We own a house. It's a nice house in a nice neighborhood, but in an undesirable town in an undesirable state, so it's worth very little comparatively.

Because of that, we can't afford to move.

We literally have to wait for my mother to die so I can inherit her money and her house. I hate how ghoulish that is, but that's how we've been forced to live. And we're some of the lucky ones.

[–] Got_Bent 33 points 6 months ago* (last edited 6 months ago) (2 children)

I had a long talk with my daughter about this last week.

I bought a small 700 square foot house about a year and a half ago. I'll have it completely paid off in ten years.

My daughter made all the right moves and is making more money in her early twenties than she knows what to do with.

So here's the plan:

When my house is paid off, she'll have a house of her own.

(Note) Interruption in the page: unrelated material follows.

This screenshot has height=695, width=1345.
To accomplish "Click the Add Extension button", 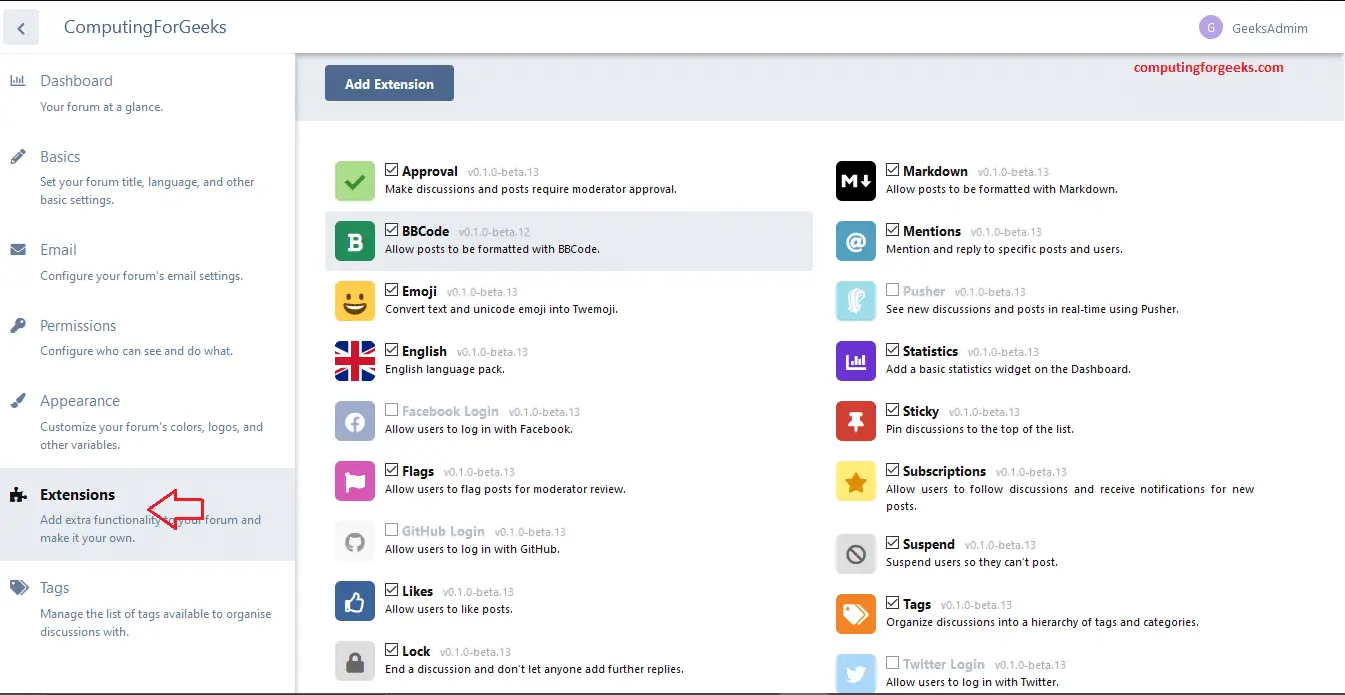I will coord(388,83).
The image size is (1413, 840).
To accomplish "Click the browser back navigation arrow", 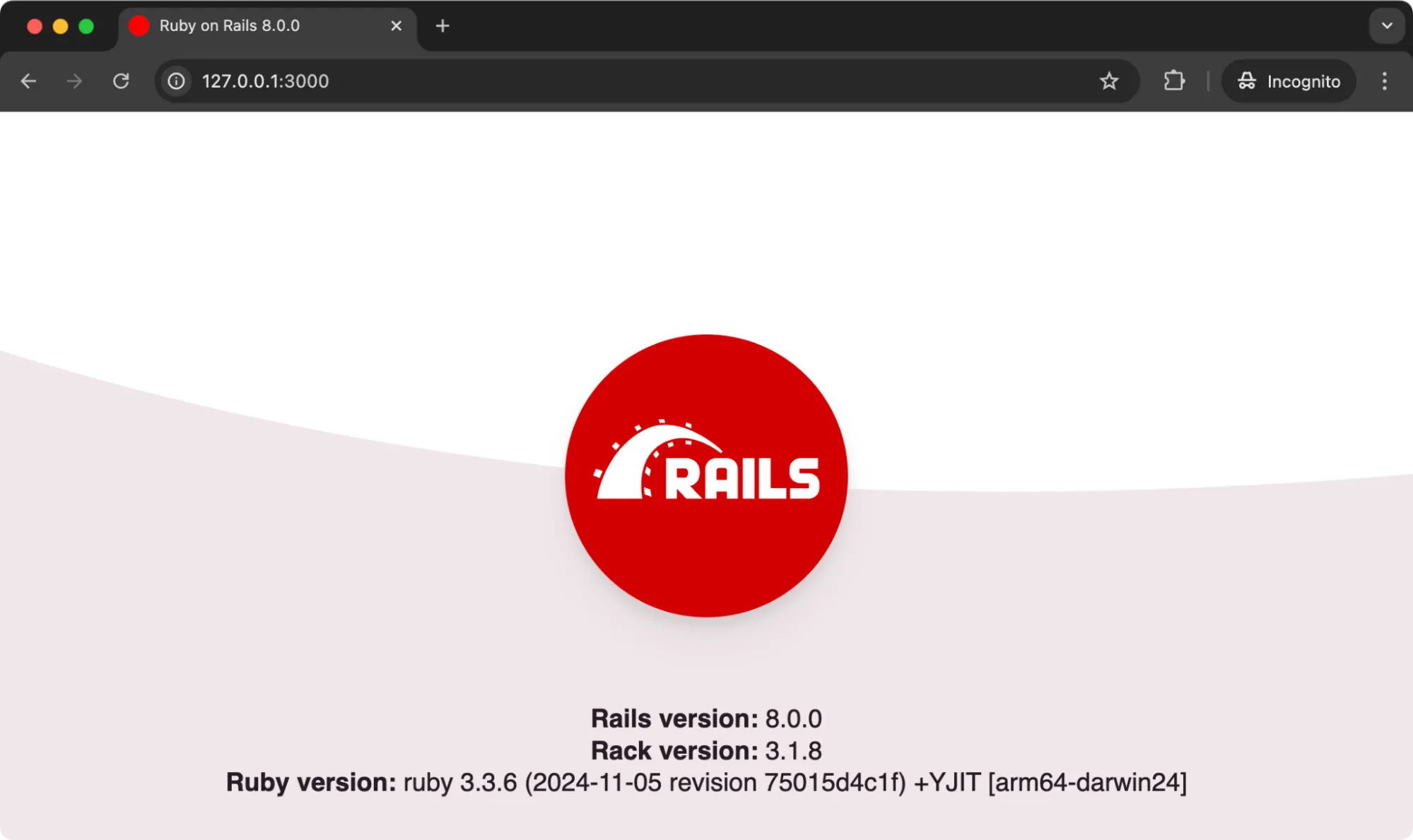I will click(x=28, y=81).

I'll retire and go live with her.

Then we rent out my house, but not in the traditional way. We're going to look for somebody who is genuinely looking but unable to buy. We'll go in the rent to own model, so eventually the tenant owns my house and the daughter has cash from the proceeds to go buy another house and rent it to own.

I'm sure somebody on lemmy will find reason to punch holes in this plan and call us horrible capitalist pigs, but short of outright giving everything away, this was the best we could come up with to use family assets for the good of others without starving ourselves.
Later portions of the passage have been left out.